Oh the dirt on the floor and the shelves of the thing was terrible. Swept it up and sneezed my brains out. Found critter poop from something. Probably possums. & old bird nests too.
I for some reason had the thought I could get thru this in one day. Man oh man this might take more than a week now that I started it.


----------



## westbrook (May 10, 2002)

I never come down here because I am too busy... then I saw it...

"Fall Cleaning"

had to come read what everyone had to say...

KINDRED SPIRITS!

I always do a Fall cleaning and a Spring cleaning. In the Spring I open the house up and clean after being closed for the Winter and in the Fall I do a deep cleaning because I am closing the house up for the Winter.

Sumer- I am doing my outside cleaning too... oiling the wood furniture, picking up shovels and rakes my DM (comes to visit every summer for the summer) has left around... like a scavenger hunt! 

This also means walking the fence line, making sure the fences are still up, no soil is going to erode after a rain and leave a hole under the fence for the dogs to get out chasing what ever predator is lurking.

So much to do.... so little time to get ready for the Holidays.

brook


----------



## Sumer (May 24, 2003)

2 full days of cleaning out and sorting thru all the stuff in the shed & I'm still not done. I'm overwhelmed but it has to be done. Stuff is still all over the lawn. My car trunk is packed with stuff to give away to my boyfriends kids. A pile for my son. The yard sale pile. A garbage can full of junk so far & I bet I can fill another one. A box of clothes for the salvation army. Another box of clothes for guys I know who wear XXL.

The clothes line was rocking from all the clothes I washed.

I found stain I can use for a project I'm working on. Stuff to tile a floor I could have used last month when my son tiled his kitchen floor. So many tools and gadgets & brushes and junk I have no idea what some of them are for but I'm keeping a box of saws, wrenches and sockets and all sorts of power tools. I called my brother in law to come and have first pick thru the pile but he was too busy watching football. My kid was too busy with a video game to take some. Another guy friend was too busy also. Looks like I will be having a big yard sale.

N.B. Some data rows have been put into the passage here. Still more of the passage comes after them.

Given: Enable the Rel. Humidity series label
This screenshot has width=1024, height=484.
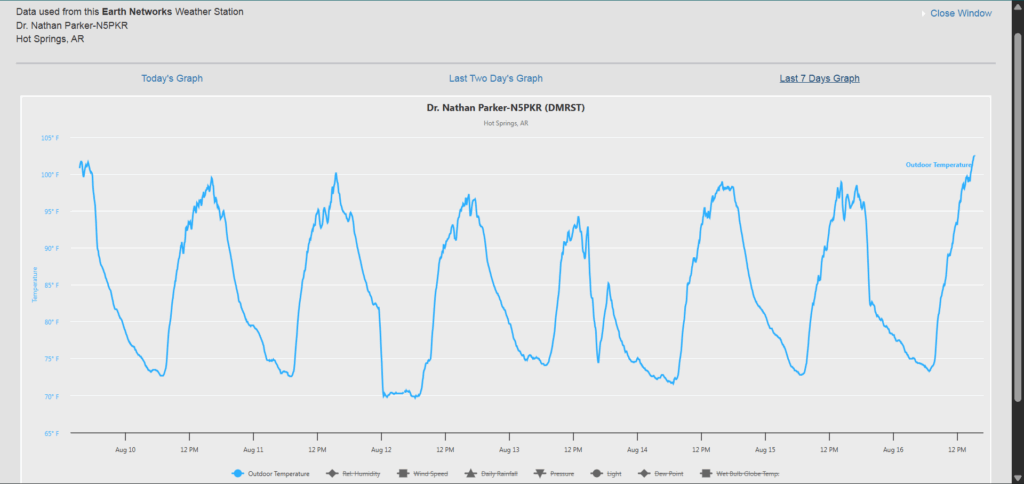Looking at the screenshot, I should tap(361, 473).
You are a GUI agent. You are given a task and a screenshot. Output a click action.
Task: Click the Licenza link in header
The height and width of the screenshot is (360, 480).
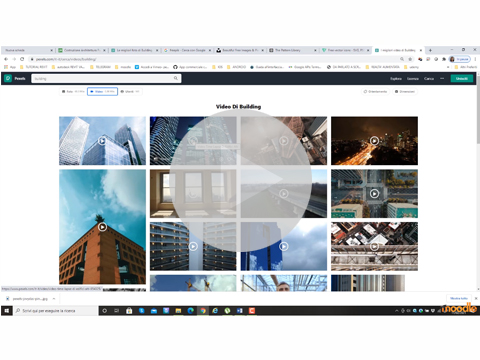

Hopefully next weekend.

LOL my neighbors are astonished that all this stuff actually fit in my shed.


----------



## Chief Cook (Apr 24, 2011)

I swear all of you folks just make me feel great! We gave away another table from the shop so it looks soooo much better! My F150 fits in there again!!! I am so happy to be able to park "Smokey" in the shop again. I just hate having to scrape windows when it is cold out side. I thought I had all the summer "stuff" put away and was so proud of myself, until I noticed all the whirrly gigs lined up along the side of the house, just spinning away. Now where will those things fit? DH and I took the AC out of the window today! I cleaned the window and was so happy to be able to see out again. I'm not sure but I think I heard the windows on the west side of the house wimper today. I guess they will get cleaned in the morning! Enjoy the Fall Everyone!


----------



## snowlady (Aug 1, 2011)

I love fall cleaning! Westbrook, I feel the same way. I love the feeling of being tucked in for the winter.


----------



## jen74145 (Oct 31, 2006)

I'm another lover of the fall clean! I try to schedule a few chilly nights of food prep too, so I don't have to dirty my kitchen anytime someone wants soup.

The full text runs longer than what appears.